Vol. 58, Issue 3, 542-551, September 2000

Human Microsomal Epoxide Hydrolase Is the Target of Germander-Induced Autoantibodies on the Surface of Human Hepatocytes

Veronique De Berardinis, Claude Moulis, Michele Maurice, Philippe Beaune, Dominique Pessayre, Denis Pompon, and Jacqueline Loeper

Centre de Génétique Moléculaire du Centre National de la Recherche Scientifique, Laboratoire propre associé à l'Université Pierre et Marie Curie, Gif-sur-Yvette (V.D.B., D.Po., J.L.); Laboratoire de Pharmacognosie, Université Toulouse III (C.M.); de l'Institut National de la Santé et de la Recherche Médicale:Unité 538, Université Saint-Antoine, Paris (M.M.); Unité 490, Université Paris V (P.B.); and Unité 481, Hôpital Beaujon, Clichy, France (D.Pe.)

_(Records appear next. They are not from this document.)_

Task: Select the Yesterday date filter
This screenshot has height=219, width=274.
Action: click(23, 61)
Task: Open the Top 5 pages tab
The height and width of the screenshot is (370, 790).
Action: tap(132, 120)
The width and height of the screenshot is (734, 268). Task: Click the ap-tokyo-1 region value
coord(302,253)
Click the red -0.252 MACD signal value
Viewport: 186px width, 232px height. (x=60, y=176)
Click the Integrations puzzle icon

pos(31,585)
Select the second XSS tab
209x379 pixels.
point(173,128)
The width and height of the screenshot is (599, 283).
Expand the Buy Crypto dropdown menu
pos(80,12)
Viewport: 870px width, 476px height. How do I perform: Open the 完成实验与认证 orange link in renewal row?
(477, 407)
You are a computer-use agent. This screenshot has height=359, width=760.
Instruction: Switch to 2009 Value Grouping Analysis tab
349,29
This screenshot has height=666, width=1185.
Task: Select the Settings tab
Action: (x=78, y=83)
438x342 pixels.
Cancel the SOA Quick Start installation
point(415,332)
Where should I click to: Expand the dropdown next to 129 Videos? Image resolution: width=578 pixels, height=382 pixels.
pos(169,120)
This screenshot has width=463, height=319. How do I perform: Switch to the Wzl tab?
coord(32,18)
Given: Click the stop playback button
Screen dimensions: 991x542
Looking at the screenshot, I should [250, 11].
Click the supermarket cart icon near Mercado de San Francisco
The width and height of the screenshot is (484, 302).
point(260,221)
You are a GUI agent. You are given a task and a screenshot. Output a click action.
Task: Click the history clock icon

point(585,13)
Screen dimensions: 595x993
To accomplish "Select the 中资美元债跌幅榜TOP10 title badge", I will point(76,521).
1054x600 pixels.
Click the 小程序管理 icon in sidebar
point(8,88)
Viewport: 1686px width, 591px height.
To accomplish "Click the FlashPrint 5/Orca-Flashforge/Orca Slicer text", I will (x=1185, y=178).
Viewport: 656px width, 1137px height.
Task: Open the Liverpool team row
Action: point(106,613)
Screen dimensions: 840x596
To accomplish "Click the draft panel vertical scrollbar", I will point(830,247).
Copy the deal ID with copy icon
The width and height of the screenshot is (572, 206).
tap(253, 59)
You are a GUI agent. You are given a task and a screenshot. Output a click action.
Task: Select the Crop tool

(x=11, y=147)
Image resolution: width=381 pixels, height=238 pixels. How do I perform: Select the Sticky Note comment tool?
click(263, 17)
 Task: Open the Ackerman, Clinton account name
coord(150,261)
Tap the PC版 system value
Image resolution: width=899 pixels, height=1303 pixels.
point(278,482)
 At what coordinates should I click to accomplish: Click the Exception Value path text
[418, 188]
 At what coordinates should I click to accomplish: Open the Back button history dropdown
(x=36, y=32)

Germander, a plant used in folk medicine, caused an epidemic of cytolytic hepatitis in France. In about half of these patients, a rechallenge caused early recurrence, suggesting an immunoallergic type of hepatitis. Teucrin A (TA) was found responsible for the hepatotoxicity via metabolic activation by CYP3A. In this study, we describe the presence of anti-microsomal epoxide hydrolase (EH) autoantibodies in the sera of patients who drank germander teas for a long period of time. By Western blotting and immunocytochemistry, human microsomal EH was shown to be present in purified plasma membranes of both human hepatocytes and transformed spheroplasts and to be exposed on the cell surface where affinity-purified germander autoantibodies recognized it as their autoantigen. Immunoprecipitation of EH activity by germander-induced autoantibodies confirmed this finding. These autoantibodies were not immunoinhibitory. The plasma membrane-located EH was catalytically competent and may act as target for reactive metabolites from TA. To test this hypothesis CYP3A4 and EH were expressed with human cytochrome P450 reductase and cytochrome b₅ in a "humanized" yeast strain. In the absence of EH only one metabolite was formed. In the presence of EH, two additional metabolites were formed, and a time-dependent inactivation of EH was detected, suggesting that a reactive oxide derived from TA could alkylate the enzyme and trigger an immune response. Antibodies were found to recognize TA-alkykated EH. Recognition of EH present at the surface of human hepatocytes could suggest an (auto)antibody participation in an immune cell destruction.